2. If I do not claim compliance to the standard, will I still able to get the CE mark?

3. Can I claim partial compliance to the standard? E.g Comply to ISO XYZ, exclude clause 1.2.3.

4. By claiming partial compliance, will it affect the application for CE mark (device is class IIa)?

Looking forward to your advise.

 

[J0anne]

Re: Partial compliance to an ISO standard for CE marking

Are you talking about 60601-1?

 

[Mike Blanc]

Re: Partial compliance to an ISO standard for CE marking

Hi Joanne,

No, it is a non-active medical device ISO standard.

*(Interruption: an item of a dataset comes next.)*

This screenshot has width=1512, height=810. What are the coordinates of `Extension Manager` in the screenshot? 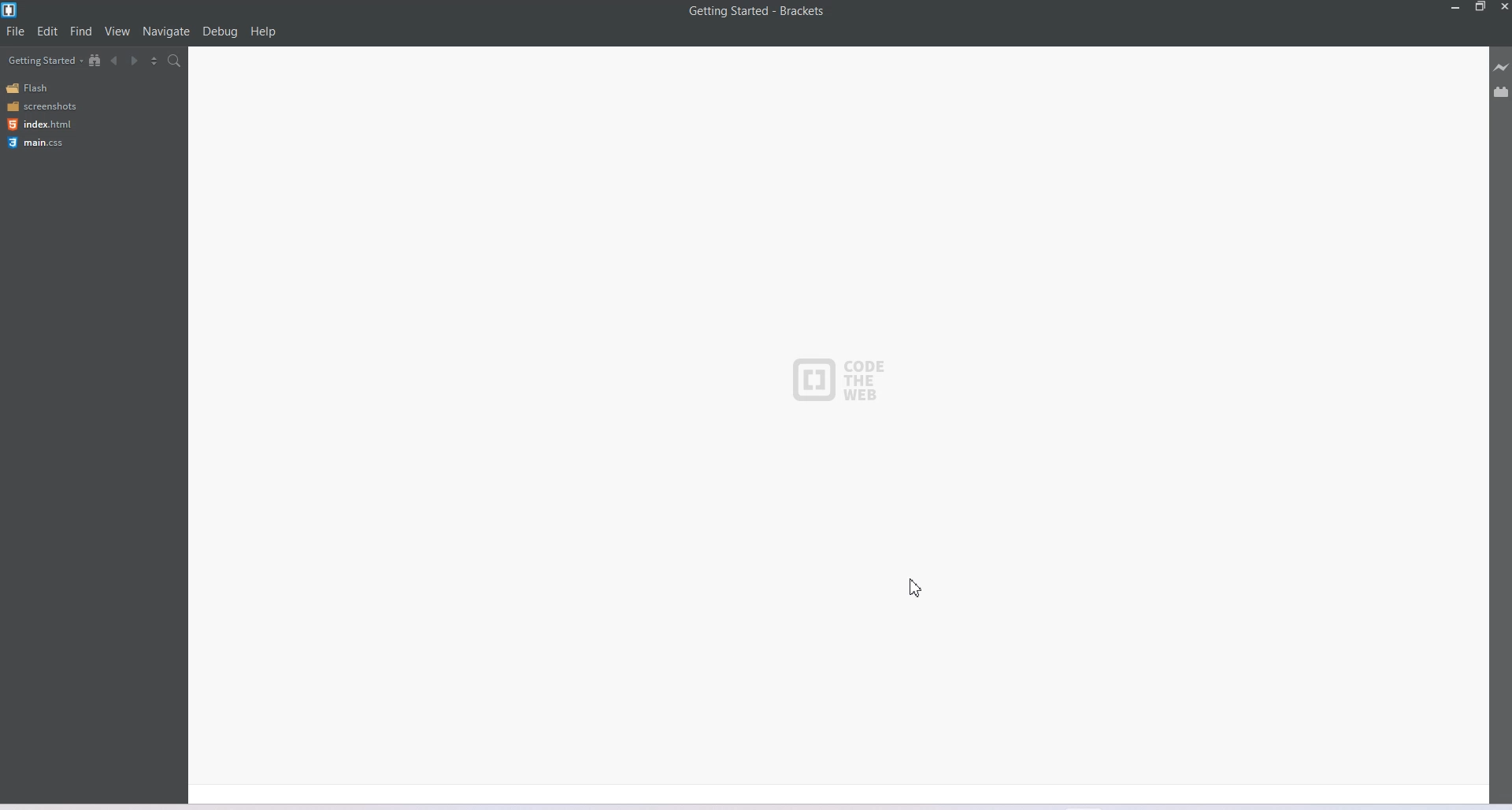 It's located at (1502, 92).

Will you be able to provide any guidance document or regulation? My QA colleague is a tough nut to crack.

 

[J0anne]

Re: Partial compliance to an ISO standard for CE marking

Mike - you can apply any standard you choose in part.
You can claim compliance to a standard with justifications for any exclusions.
This will not affect your CE Marking.

 

[J0anne]

Re: Partial compliance to an ISO standard for CE marking

Guidance - read the standard.

CE Marking guidance http://goo.gl/TlUpmq

I hope that helps.

 

[somashekar]

Re: Partial compliance to an ISO standard for CE marking

How you meet the essential requirement is of importance...
Justify same (harmonized standards first + other standards if not within the harmonized)
Provide evidence
.
..
...
Discuss threadbare with your NB

 

[Oz32]

I have an odd question that came up - if part of a standard isn't applicable, do you have to claim partial compliance?

 

[yodon]

Maybe it depends on the circumstances but, for example, we do products frequently that must comply with 60601-1 but don't have, say, pressure vessels. When preparing for the testing, we just claim those as N/A. The test report shows what was tested / what was N/A.

 

[Oz32]

Maybe it depends on the circumstances but, for example, we do products frequently that must comply with 60601-1 but don't have, say, pressure vessels. When preparing for the testing, we just claim those as N/A. The test report shows what was tested / what was N/A.

Thank you. And on an ERC for example, do you list full compliance since you fully comply to anything applicable?

 

[robert.beck]

only list what you comply with. if compliance is limited there should be a justification, in the test report, or in the technical file. the justification would most likely be risk-based if in the technical file, or N/A if in the test report. some test houses use N/E for "not examined' and issue a test report that mentions the parts of the standard that were not examined. These types of incomplete test reports are sometimes mistakenly used as indicating compliance by naive users. in my experience with big-name test houses that use N/E, it's often because they did not understand the device.

I agree with Yodon about 60601-1. that is a long extensive standard that covers a lot of ground; much of it does not apply to many devices. for those situations, it's perfectly legitimate to indicate that the essential requirements of 60601-1 are met.